Comentarios diarios a la Palabra de Dios, que ayuden a rumiarla y encarnarla
24 de septiembre
Viernes XXV
Lc 8, 18-22 El les prohibió terminantemente decírselo a alguien
Hace dos semanas nos ponías delante e los ojos este mismo evangelio. Hoy vuelve como un eco. Una cosa es reconocerte como Mesías, otra poderlo manifestar en verdad, y proclamarlo con tu venia. Pues hasta que no se tiene la experiencia de tu amor, de tu cruz, hasta que no se opta por vivir como tú viviste y actuar como tú actuaste, toda predicación es vana. Hazme testigo desde la verdad de tu Gracia en mi vida.
23 de septiembre
Jueves XXV
Salmo 149 Cantad al Señor un cántico nuevo
Te canto con mi vida, Señor, no se bien si es un cántico nuevo o es el mismo canto de siempre, no se si con mucha o poca armonía, no se si entono una octava más baja de lo habitual, no se si desafino ( me sigo creyendo que tengo buen oído), el caso es que quiero cantarte lo que pones tú mismo dentro de mi corazón, que baila contento la danza de tu amor.
22 de septiembre
Miércoles XXV
Esdrás 9, 5-9 Porque somos esclavos, pero Dios no nos ha abandonado en nuestra esclavitud
Pones ante mis ojos una frase en la que nunca había reparado, y me tienes rumiando su verdad.
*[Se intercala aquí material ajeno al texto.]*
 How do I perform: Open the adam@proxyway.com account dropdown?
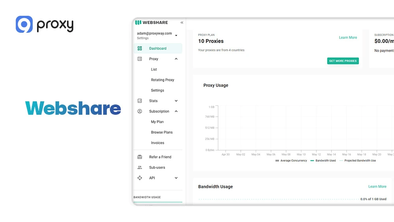(x=176, y=35)
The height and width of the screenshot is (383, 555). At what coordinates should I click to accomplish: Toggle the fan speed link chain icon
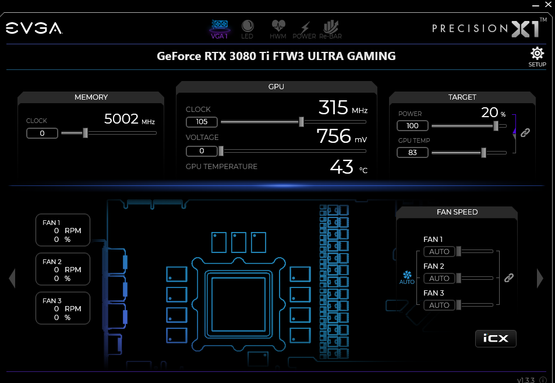(508, 278)
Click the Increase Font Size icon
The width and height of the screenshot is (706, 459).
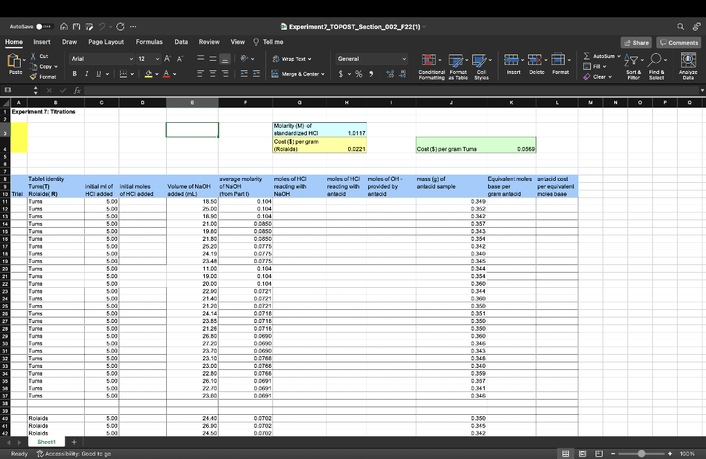pos(168,59)
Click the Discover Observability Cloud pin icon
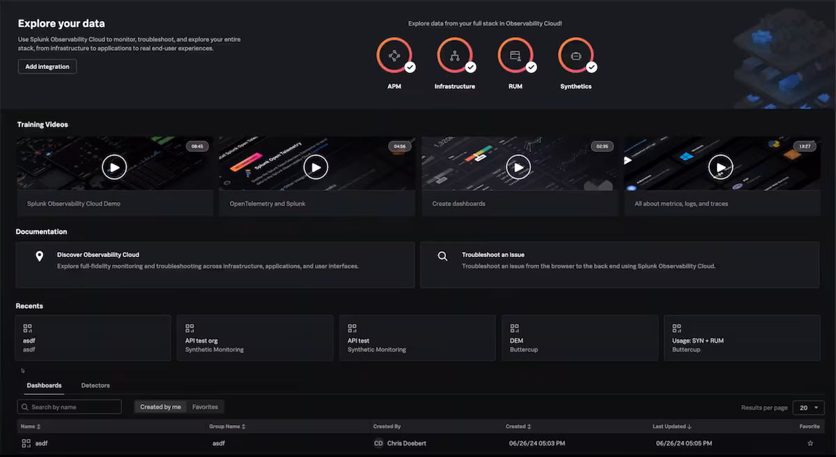 (x=40, y=256)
Siervo tuyo soy, hijo de tu esclava, rompiste mis cadenas. Y no solo me liberas, sino que me brindas la experiencia de sentirte en medio de mis esclavitudes, que continúan, y en las que tú vas escribiendo la historia de tu gracia.
21 de septiembre
San Mateo
Mt 9, 9-13 Sígueme
Y claro que te sigo Cada día. Con todo el deseo de responder a tu voluntad en mi vida. Con la ayuda de tu gracia. Con el poder de tu brazo. Con el sostén de tu amor. Con tu misericordia, que me mira y acepta tan y como soy, con mis incoherencias y mis incongruencias. En tus manos estoy.
20 de septiembre
Lunes XXV
Lc 8, 16-18 Nada hay oculto que no llegue a saberse
Porque tu Palabra ilumina, y muestra, y manifiesta, y da visibilidad. Te pido, Señor, Señor, que me ayudes a vivir una vida transparente, ofrecida, puesta ante ti. Que con sencillez viva lo que vivo y lo muestre. Contigo no tengo recovecos ni escondrijos. Tú me sondeas y me conoces. Estoy en ti.
19 de septiembre
Domingo XXV
Mc 9. 30-37 El que acoge a un niño como éste me acoge a mi
Acaba de contarme una amiga, que vendrá esta tarde a Carabanchel para hablar con una chica joven que, violada por su padre, está embarazada y se plantea abortar. Y llega tu Palabra. Pongo ante ti, Señor, estas existencias desgarradas, estas situaciones límites, el dolor que producen…el silencio ante el misterio. Y la escucha, la cercanía, la acogida, en tu nombre, como hace mi amiga. La fecundidad desde tu amor.
17 de septiembre
Viernes XXIV
I Tim 6, 2c-12 Busca la fe, el amor, la paciencia, la mansedumbre
Dame más fe, dame más amor -sobre todo a las personas a las que nadie ama-, dame más paciencia, que viva cada día con ella, pues todo lo alcanza, y dame mansedumbre. Hazme dócil, sencillo, humilde, pobre de corazón
16 de septiembre
Jueves XXIV
Tim 4, 12-16 No desperdicies el don que hay en ti
Me maravilla, Señor, la cantidad de dones con los que me adornas. Y me perturba cómo los desperdicio. Sin que tanto talento vuelva a ti para alabanza de tu gloria. Como bien me conoces, y ya me sabes todo, te lo digo una vez más, para pedirte que no dejes de hacer tus maravillas en mi fragilidad.